Verbraucherpreise Nie war Benzin teurer

Die Deutschen müssen für viele Dinge des täglichen Bedarfs wesentlich mehr ausgeben als im Vorjahresmonat. Nach der jüngsten Statistik aus der Landeshauptstadt sind allerdings Heizöl, Bekleidung und Elektronikware günstiger geworden.

Berlin - Der Preisauftrieb in Deutschland hat sich im Mai beschleunigt, wie die jüngste Veröffentlichung der Verbraucherpreise des Amts für Statistik Berlin-Brandenburg vom Freitag belegt.

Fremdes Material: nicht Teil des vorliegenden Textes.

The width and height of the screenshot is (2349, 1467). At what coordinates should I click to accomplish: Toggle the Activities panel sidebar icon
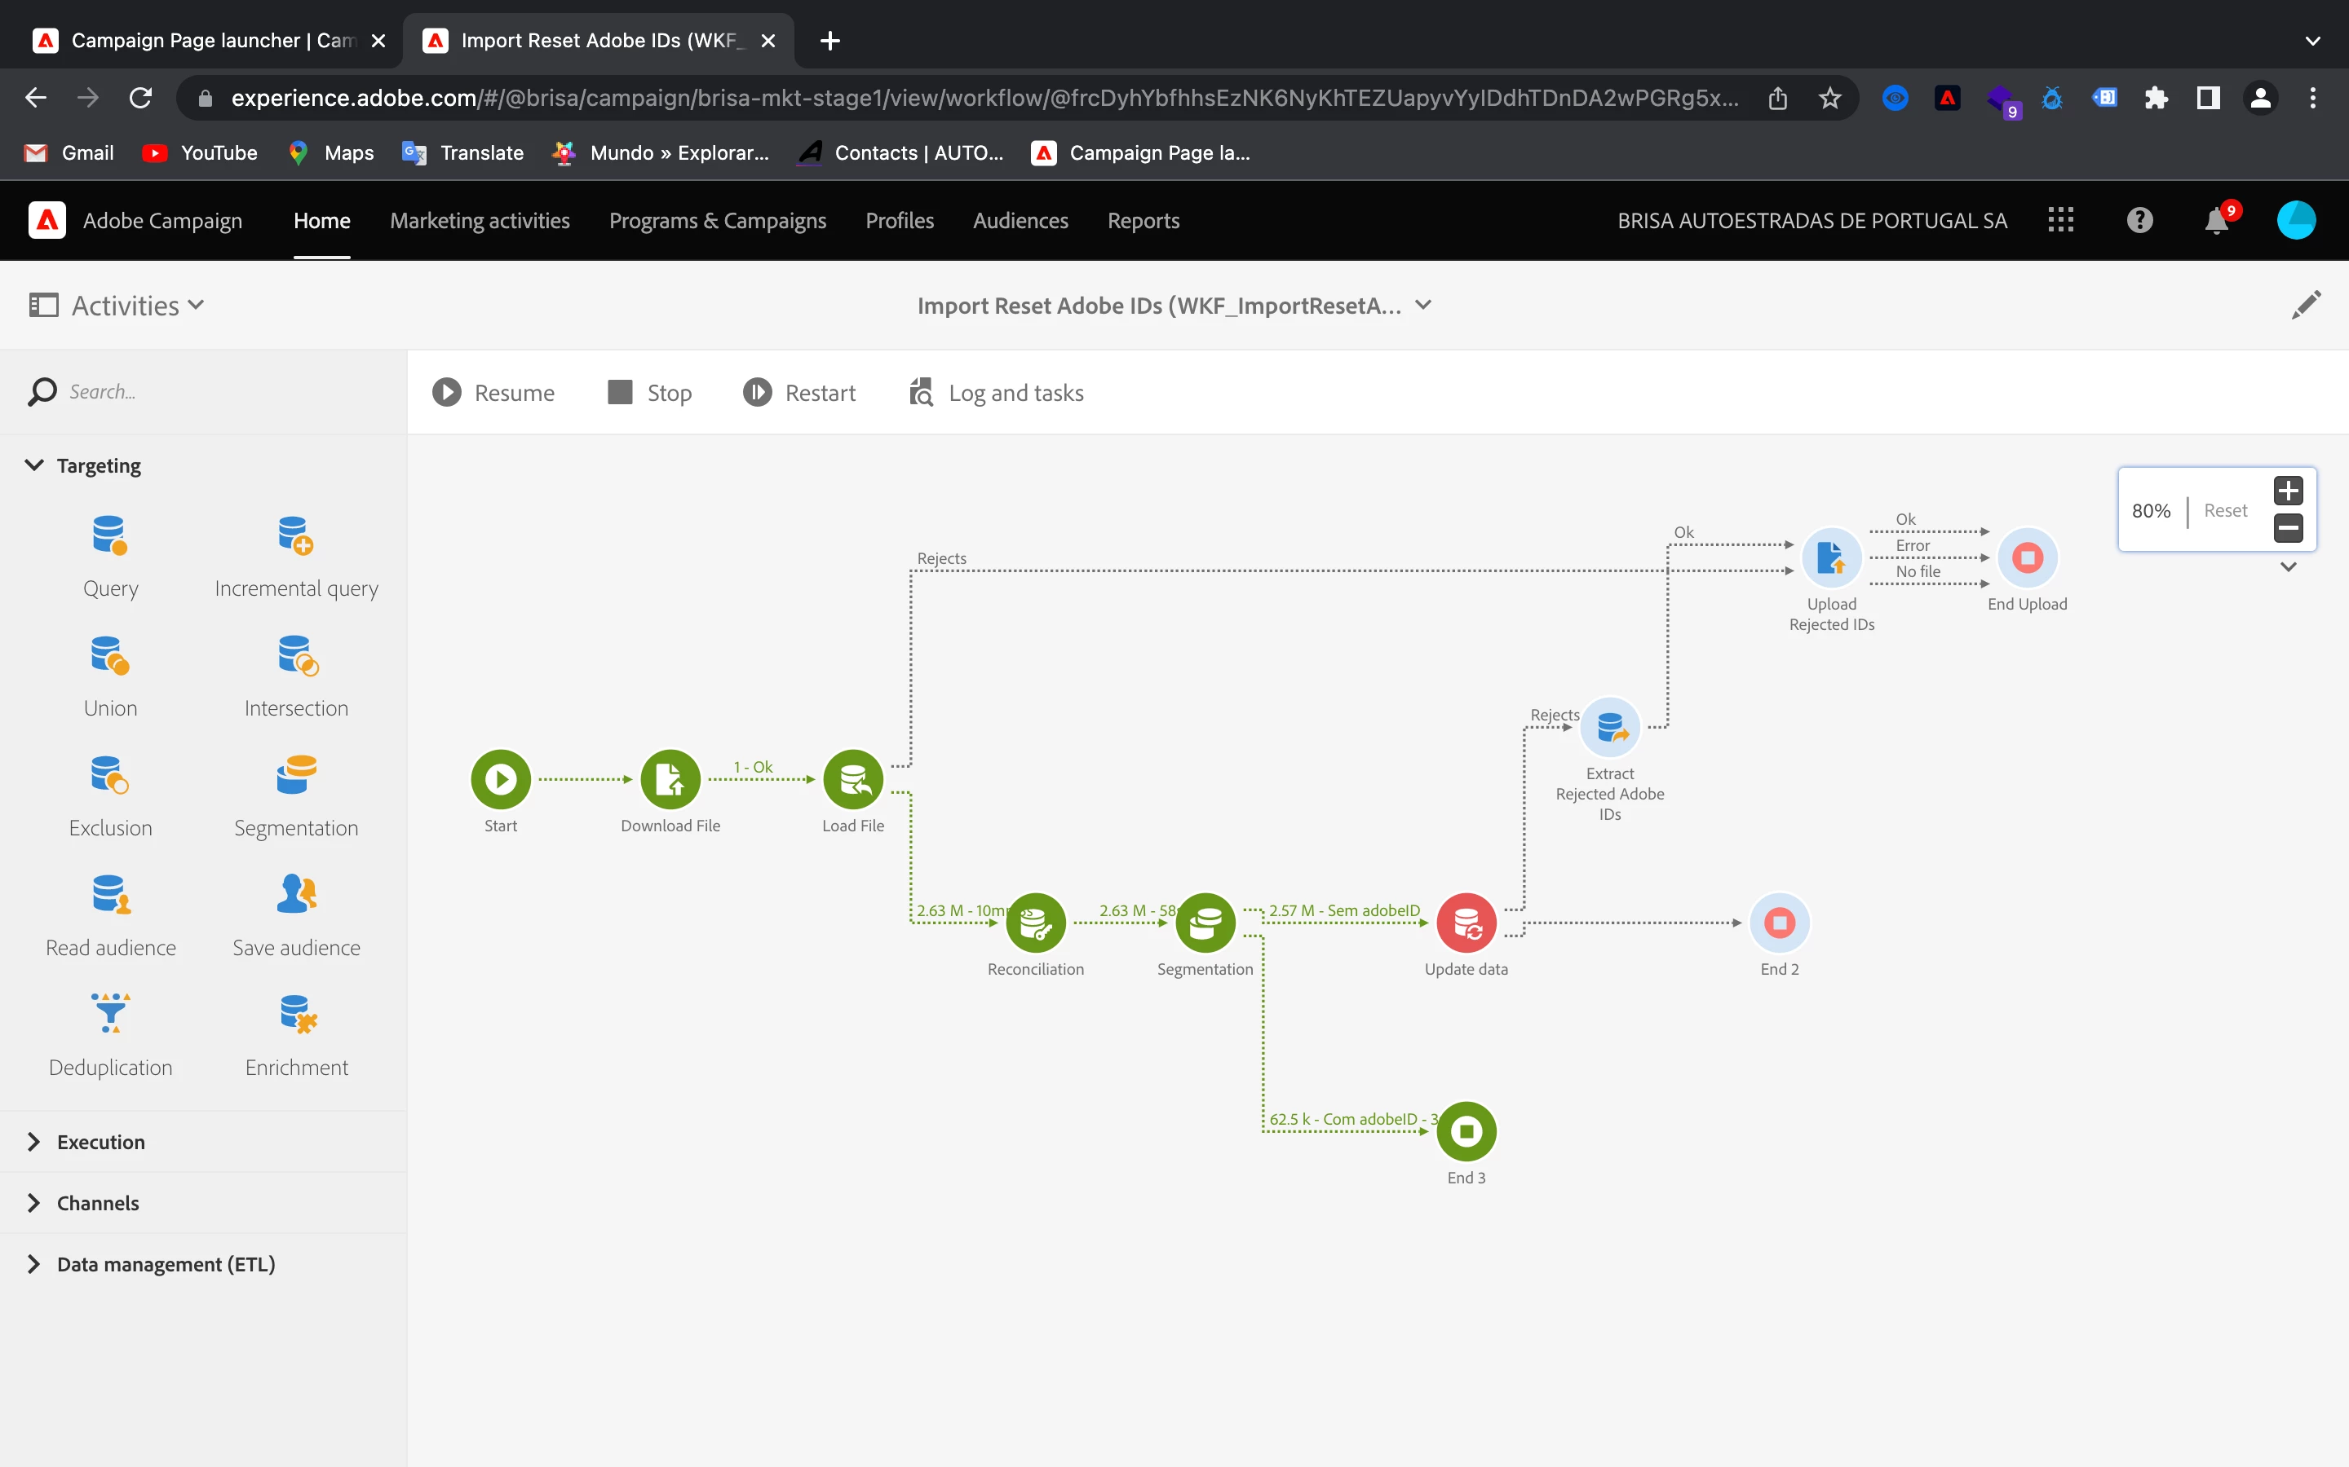coord(44,306)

Die Verbraucherpreise erhöhten sich in der Region im Vergleich zum Vorjahresmonat um 1,7 Prozent, gegenüber dem Vormonat stieg der Preisindex um 0,5 Prozent.

Nach Angaben der Statistiker ist der Preisauftrieb im Vergleich zum Mai 2006 vor allem auf höhere Kosten für Gemüse (+8,2 Prozent) und Fleisch (+5,3 Prozent) sowie bei Beherbergungsdienstleistungen (+6,6 Prozent) zurückzuführen.

Preisreduzierungen gab es dagegen bei Bekleidung, Schuhen und Heimelektronik. Auch die Preise für Heizöl gingen gegenüber Mai 2006 zurück (-9,3 Prozent).

Gegenüber dem Vormonat mussten die Verbraucher im Mai vor allem bei Ausgaben für Reisen tiefer in die Tasche greifen. So verteuerten sich die Mieten für Ferienwohnungen (+11,8 Prozent), die Übernachtungspreise in Hotels (+8,4 Prozent) und die Kosten für Pauschalreisen (+5,7 Prozent). Auch für Kraftstoffe wurden 4,3 Prozent mehr verlangt als im April.

Damit war der Mai der bislang teuerste Monat aller Zeiten für Autofahrer. Ein Liter Superbenzin kostete im Durchschnitt 1,390 Euro und damit 4,7 Cent mehr als im April, teilte der Mineralölwirtschaftsverband (MWV) ebenfalls am Freitag in Hamburg mit. Der bisherige Rekordmonat war der Juli 2006 mit einem Durchschnittspreis von 1,382 Euro je Liter Superbenzin. Der Preis für Dieselkraftstoff blieb im Vergleich zum Vormonat mit 1,149 Euro je Liter unverändert. Die Mineralölwirtschaft begründete die hohen Preise mit der starken Nachfrage nach Benzin auf dem Weltmarkt. Dadurch seien die Einkaufskosten gestiegen.